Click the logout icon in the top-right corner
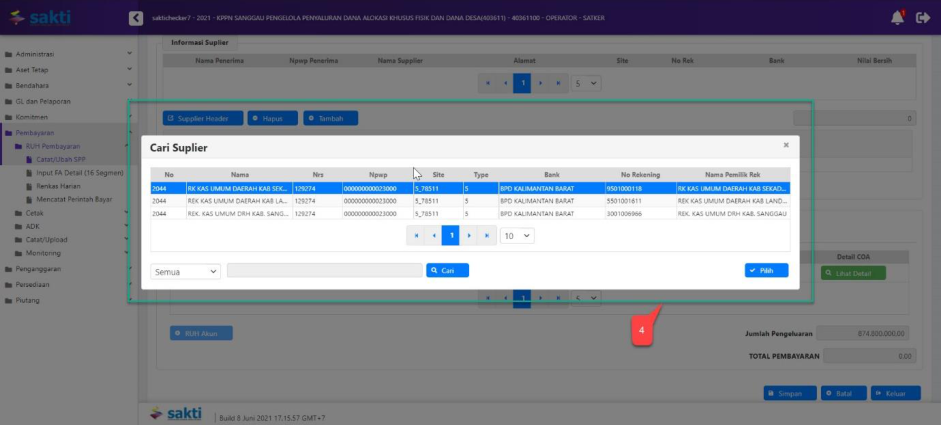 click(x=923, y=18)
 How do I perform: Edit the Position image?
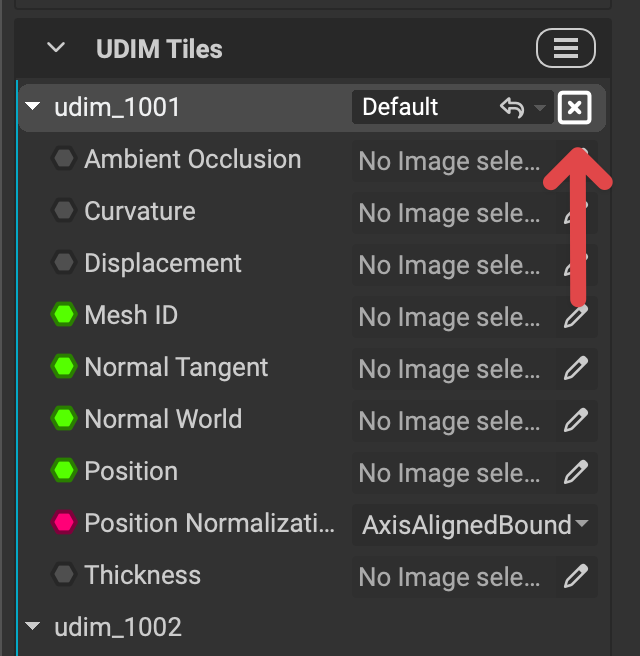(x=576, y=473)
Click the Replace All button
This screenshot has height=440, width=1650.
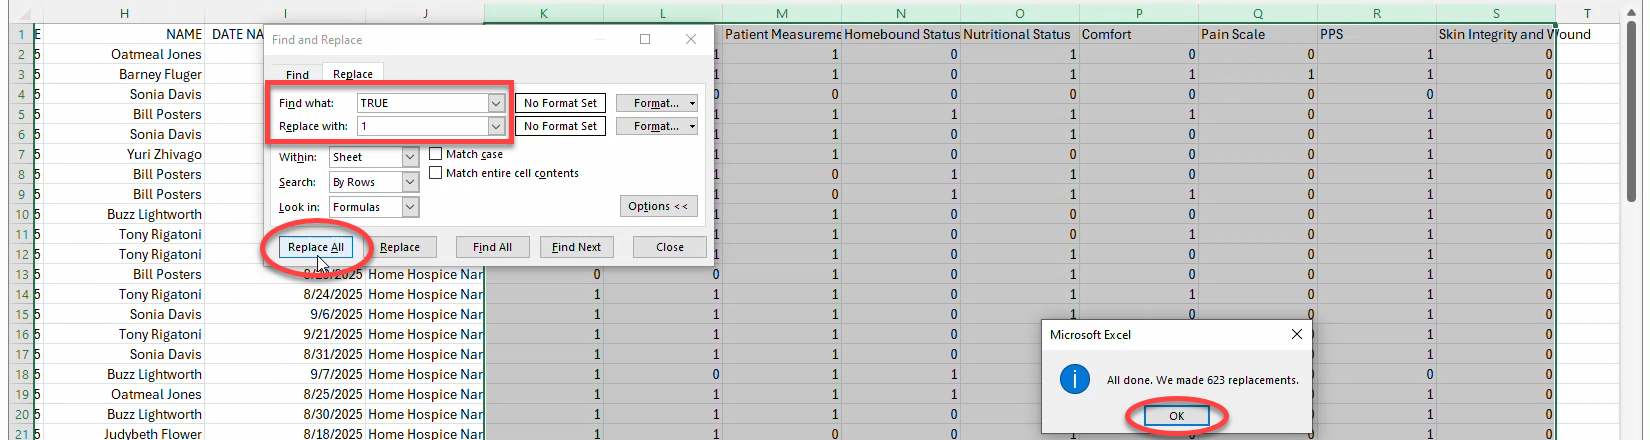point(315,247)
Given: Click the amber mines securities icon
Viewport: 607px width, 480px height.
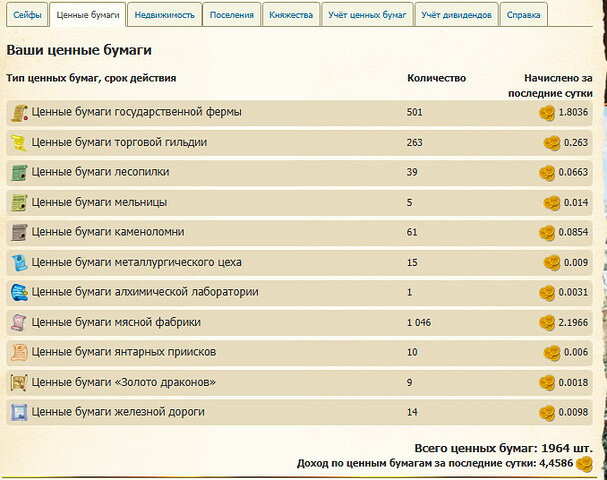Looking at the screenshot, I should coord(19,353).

* * *

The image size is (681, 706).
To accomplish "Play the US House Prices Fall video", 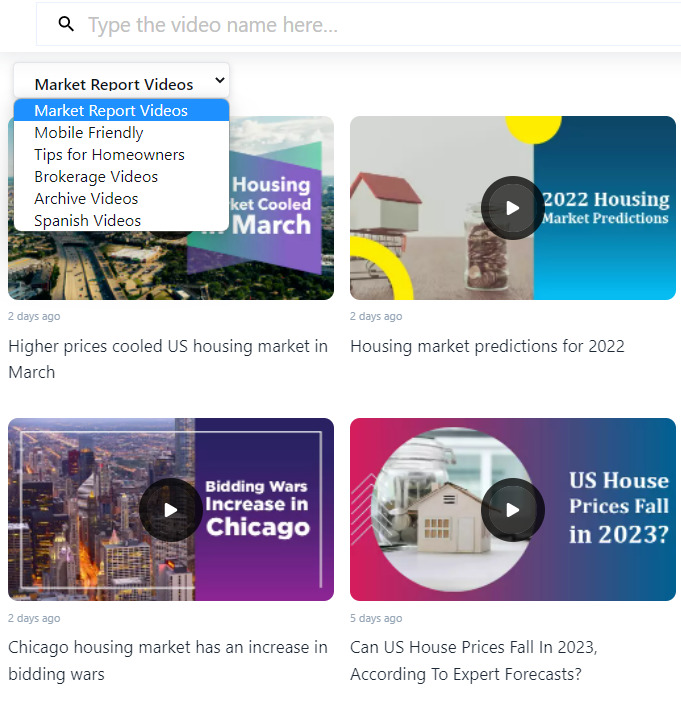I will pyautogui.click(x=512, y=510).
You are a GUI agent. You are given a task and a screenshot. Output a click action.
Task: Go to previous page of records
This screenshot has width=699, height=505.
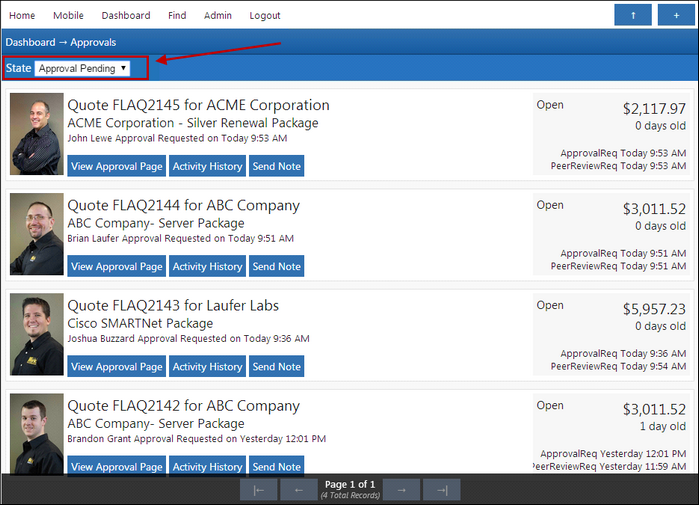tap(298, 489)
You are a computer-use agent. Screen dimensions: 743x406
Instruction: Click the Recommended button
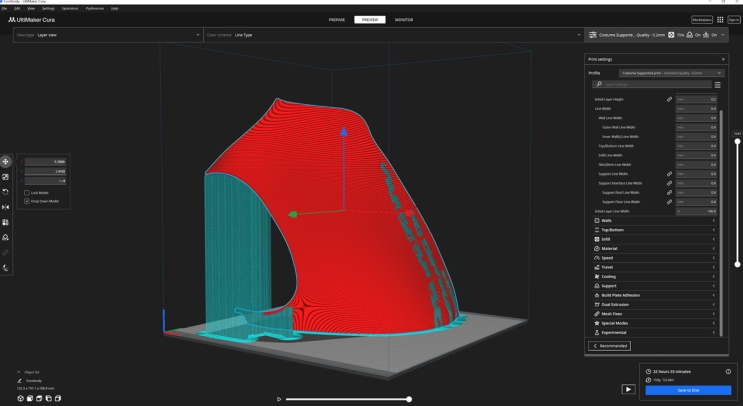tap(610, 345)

**TASK PROMPT**
Lines from the one above containing "Click the logout icon in the top-right corner" down to the one containing "Given: Click the amber mines securities icon" should be transcribed exactly, with both ends kept and no pictures.

**SOLUTION TO THIS TASK**
Click the logout icon in the top-right corner
 click(x=923, y=18)
 How do I perform: Edit the Position image?
(x=576, y=473)
Click the Replace All button
This screenshot has height=440, width=1650.
point(315,247)
Given: Click the amber mines securities icon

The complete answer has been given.